Two major developments regarding the challenging state of health care received in-depth, public examinations recently.
Their obvious overlap would seem to indicate at least a partial solution to the problem Massachusetts shares with most other states.
During last week’s Massachusetts Association of Health Plans conference, Gov. Charlie Baker said that given the chronic staffing shortages, the health-care industry needs to rethink how it delivers services.
In October, the Massachusetts Health & Hospital administration estimated the commonwealth’s hospitals had about 19,000 full-time vacancies.
The staffing issues also affects health-care payments, Baker said. Understaffed rehabilitation and long-term care facilities can’t take in new patients from hospitals, leaving patients lingering in place while waiting for an opening in their next treatment facility.
Tim Foley, executive vice president for 1199SEIU, which represents over 70,000 health-care workers, said the staffing shortage is a “whole system issue,” across hospitals, nursing homes, home care, and other care facilities, which requires a “whole system solution.”
“Some of these jobs are not going to be replaced; we need to get together and think about new care delivery models,” Foley said.
A study of one such alternative delivery model’s viability also just came to light, telehealth, which apparently wasn’t discussed at that Health Plans conference.
The use of telehealth as a regular method for care illuminated the digital divide across different socioeconomic lines, according to a new report by researchers and health-plan organizations.

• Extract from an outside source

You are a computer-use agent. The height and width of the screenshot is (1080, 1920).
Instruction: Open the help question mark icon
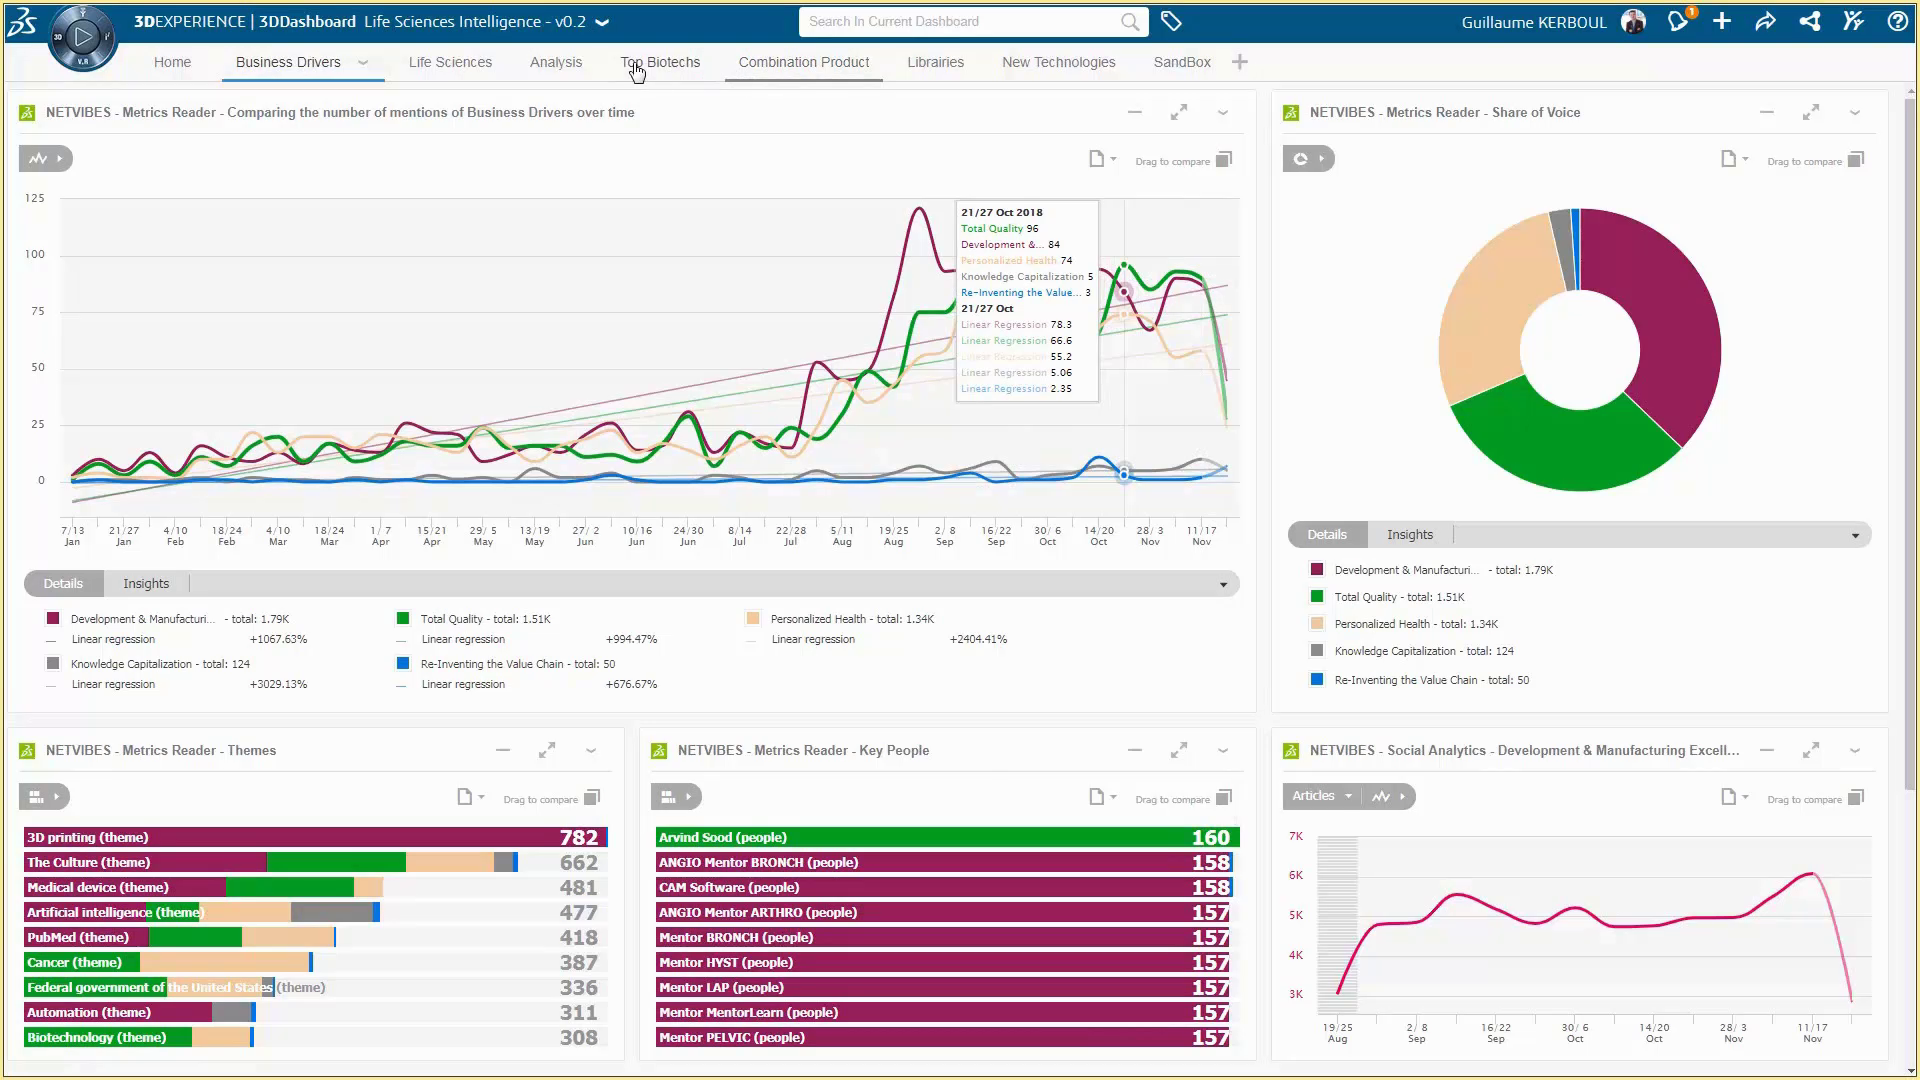(1897, 21)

As defined by the Health Resources Services Administration, telehealth uses electronic information and telecommunications technologies to support long-distance clinical health care, patient and professional health-related education, public health and health administration
Noticing the longstanding health inequities that the COVID-19 pandemic brought to light, the Massachusetts Association of Health Plans began the study early in the pandemic to research the uneven acceptance of telehealth usage, said MAHP Vice President of Advocacy and Engagement Elizabeth Leahy.
Researchers concluded that the oldest and youngest state residents visit the doctor in-person more frequently, as do lower-income, minority and rural populations, after analyzing data from 1.8 million health plan members from January 2019 to December 2021.
Nathalie McIntosh, senior director of programs and research at Massachusetts Health Quality Partners, said for seniors, low telehealth use could be caused by a combination of technology barriers and the routine and comfort of visiting their doctor in person.
Researchers spoke to some people — including seniors and English language learners — who do not own a cellphone or, if they do, don’t know how to use the video feature, McIntosh said. “Audio telephone visits were really helpful” for these populations, she said.
For younger adults who did not use telehealth, McIntosh said this wasn’t a matter of digital literacy, but rather an indicator of limited access to primary-care providers in general.
“To have a telehealth visit, you really need to have a usual source of care, because it’s a scheduled visit,” she said.
Regionally, telehealth usage was higher in greater Boston and other densely populated areas of eastern Massachusetts, and lower in central and western Massachusetts — except some cities and towns in the Pioneer Valley, where telehealth made up more than 43% of visits.
An encouraging development offering a possible solution to the overall health-care provider shortage, telehealth was widely used across the state for behavioral-health care, with an average 75 to 80% of all mental-health visits conducted virtually each month.
That high percentage probably reflects recent reimbursement improvements as a result of a law signed by the governor in January 2021 that mandated permanent payment parity for tele-mental health services.
Concentrating on ways to increase telehealth services among young adults without access to a primary-care physician, older patients, and those with socioeconomic challenges could significantly bridge that health-care staffing gap.
For the MAHP/Harvard study, researchers recommended that health plans enhance screening for digital affordability and streamline enrollment in underutilized public benefit programs to make the internet and devices more affordable, as well as building referral partnerships with community-based organizations that can provide digital literacy trainings.
As our governor and former CEO of Harvard Pilgrim Health Care warned, the medical industry may never return to its pre-pandemic state.
It may not be a panacea, but encouraging telehealth as a way to offset the likelihood of permanent staff shortages would be penicillin for this chronic condition.